*** Given data Section Begins ***
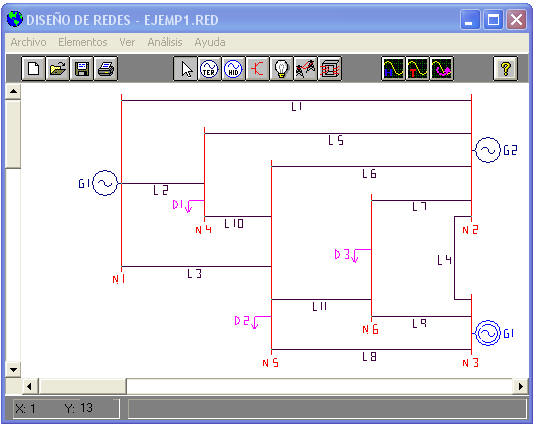This screenshot has height=428, width=536.
Task: Choose the TER thermal generator tool
Action: (209, 69)
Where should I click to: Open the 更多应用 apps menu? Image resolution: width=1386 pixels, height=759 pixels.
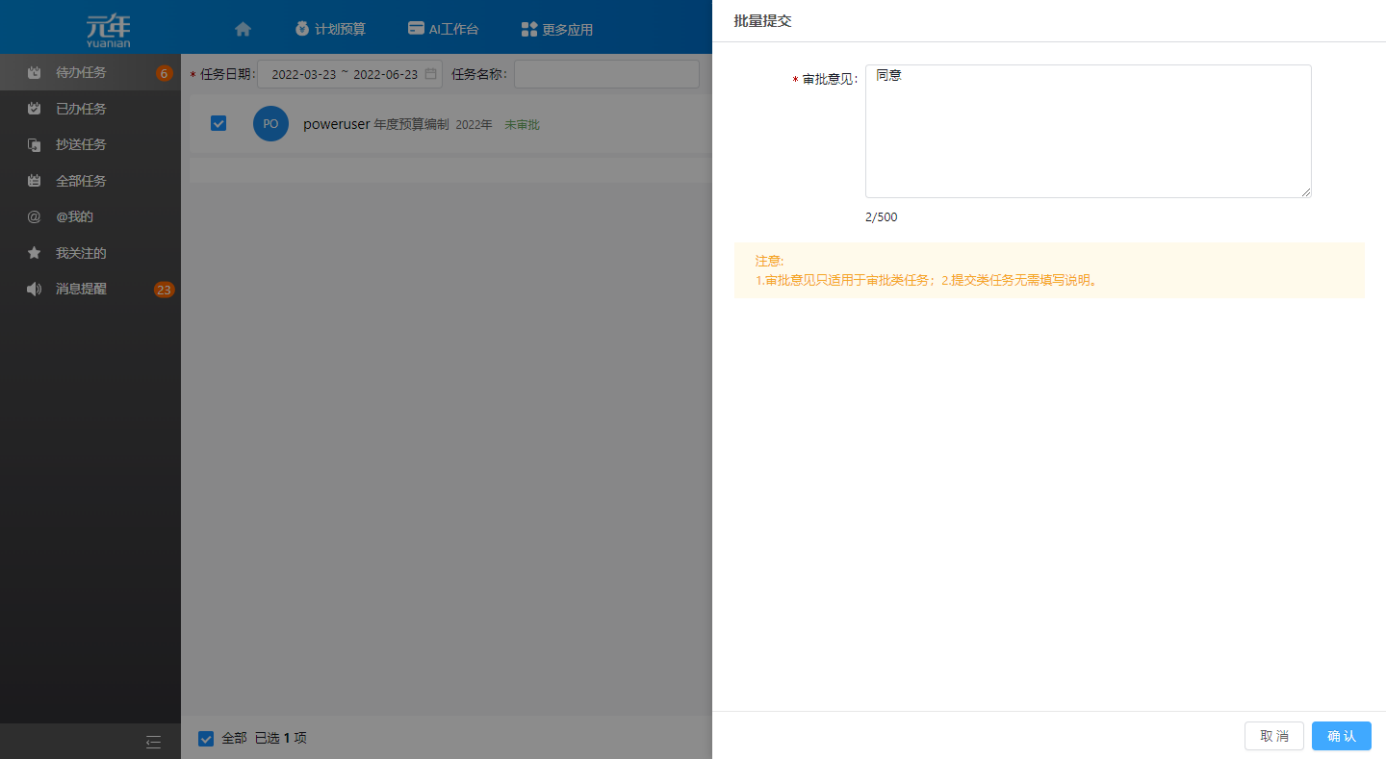pyautogui.click(x=557, y=29)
*** Given data Section Ends ***
# [Work to be completed]
From the line that contains "Where should I" down to the last line of the entries above, copy every line exactly and leave out the pictures.

# [Problem solution]
Where should I click to: Open the 更多应用 apps menu? Image resolution: width=1386 pixels, height=759 pixels.
pyautogui.click(x=557, y=29)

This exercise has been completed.